Ensuring that key variables are numeric not character

5

One of the frustrating outcomes of the data import process is when a variable that you need to be numeric is imported as character. This often happens because the column of data contains non-numeric data, for example, where blanks in a database are exported as “NULL” instead of a true blank. This blog presents an efficient data cleaning solution for this problem.

There are various solutions for such problems in SAS, ranging from complex coding on the import side (e.g. in SQL) to post-import cleaning. Because many users do not have access to or knowledge of all SAS products, in many cases we need to do post-import cleaning. My solution is to use the following data snippet immediately after importing. The user simply fills in only the first three lines, the name of the data set, the currently existing target variables, and a list of new variable names. Note that the user does not need to change anything else.

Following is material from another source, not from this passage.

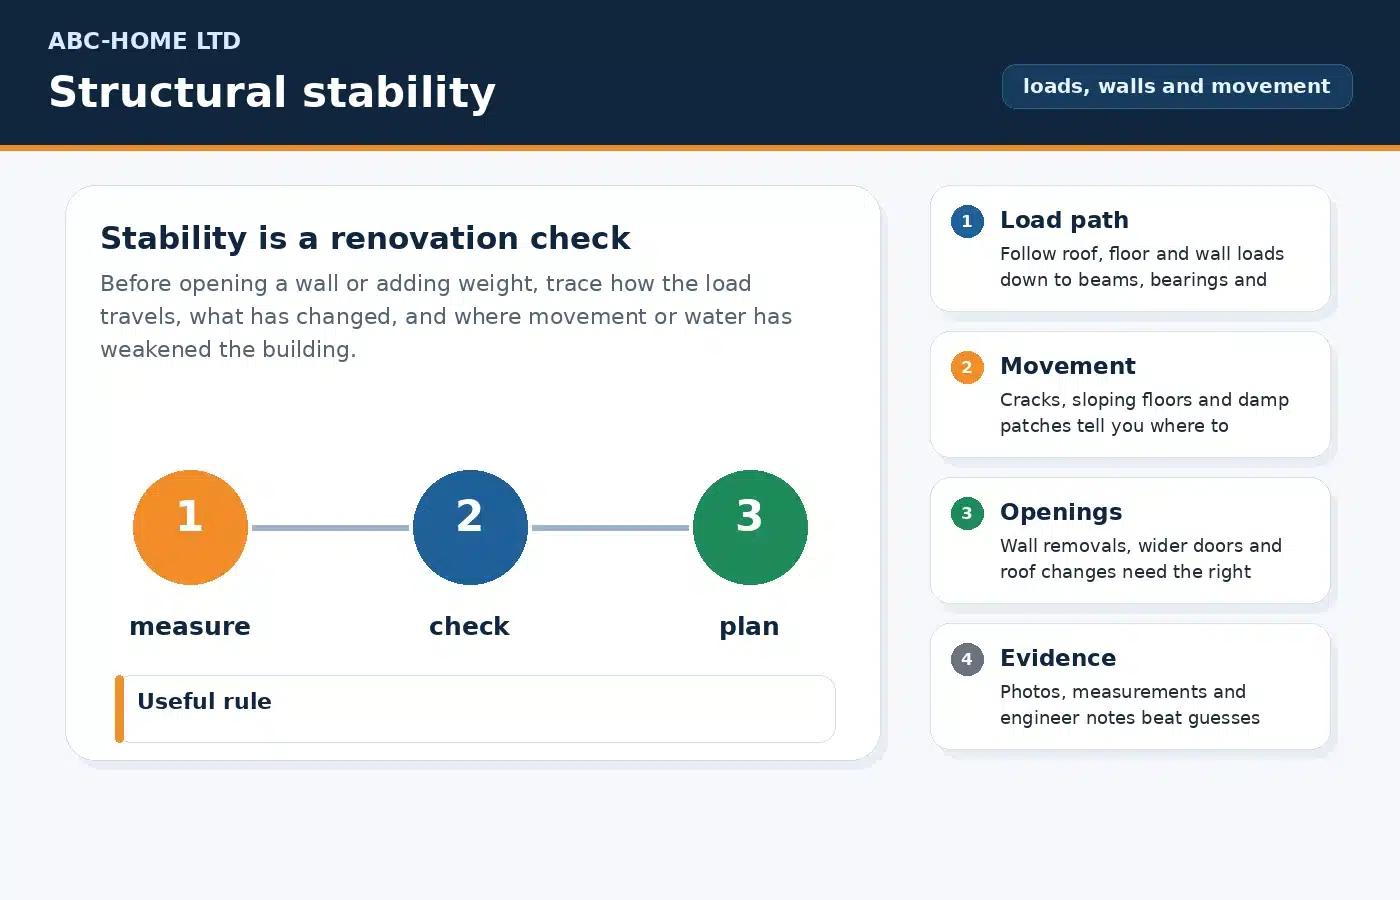The image size is (1400, 900).
Task: Click connector line between steps 1 and 2
Action: (x=330, y=527)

%let Dataset= <Insert data set name here>;
%let TargetVariables = <Insert actual target variables here>;
%let NewNumericals = <Give new variable names – list must have same number as old variables>;
Data &Dataset;
	set &Dataset;
	Length &NewNumericals 8.;
	Format &NewNumericals Best12.;
	array TargetVariables (*) &TargetNumericals;
	array NewNumericals (*) &NewNumericals;
    do i = 1 to DIM(TargetVariables);
    	if 	CountC(TargetVariables {i},"0 1 2 3 4 5 6 7 8 9 .",'vt') = 0 then 
			NewNumericals{i} = TargetVariables {i};
		else NewNumericals{i} = .;
    end;
run;


The code creates the new variables, ensures that they are numeric, and removes all non-numeric data from the old target variables before copying their contents into the new variables.

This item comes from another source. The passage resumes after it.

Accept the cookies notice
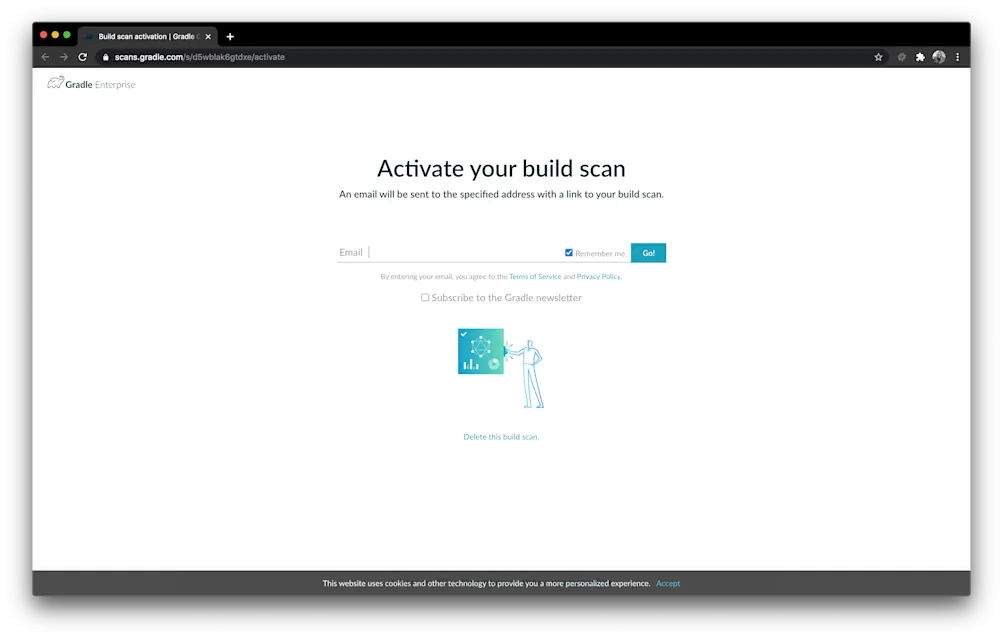 point(668,583)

It is wise for the user to run a PROC FREQ on the old variables to see what non-numeric entries were in there. For instance, my snippet will delete entries like “_3” or “44#” (because of the non-numeric characters), whereas you may want to retain the numeric portion of those entries. How to retain numeric portions is the topic for another blog.

Share

About Author

Gregory Lee

Research Director

Professor Gregory John Lee is currently the Research Director and an Associate Professor in Research Methodology and Decision Sciences at the AMBA-rated Wits Business School, Johannesburg, South Africa. He has authored books on HR Metrics, including his newest title, Business Statistics Made Easy in SAS. Lee focuses on issues in human resource management, notably HR metrics, in which he has established himself as a leading expert, and other areas such as training, employee turnover, and the employee-customer link. He has served in many capacities within the international academic field and has sat on the GMAC Advisory Council, the editorial board of the Journal of Organizational and Occupational Psychology, and he engages in frequent reviewing for many journals. In addition, Lee is a well-known consultant, writer, and speaker in the corporate and practical management arenas, notably in the area of HR metrics but extending to other areas such as human resources strategy and foresight.

5 Comments

  1. avoiding the proc import with all the guessing and use proper input-processing by a data step will also help a lot. Why let a proc do guessing?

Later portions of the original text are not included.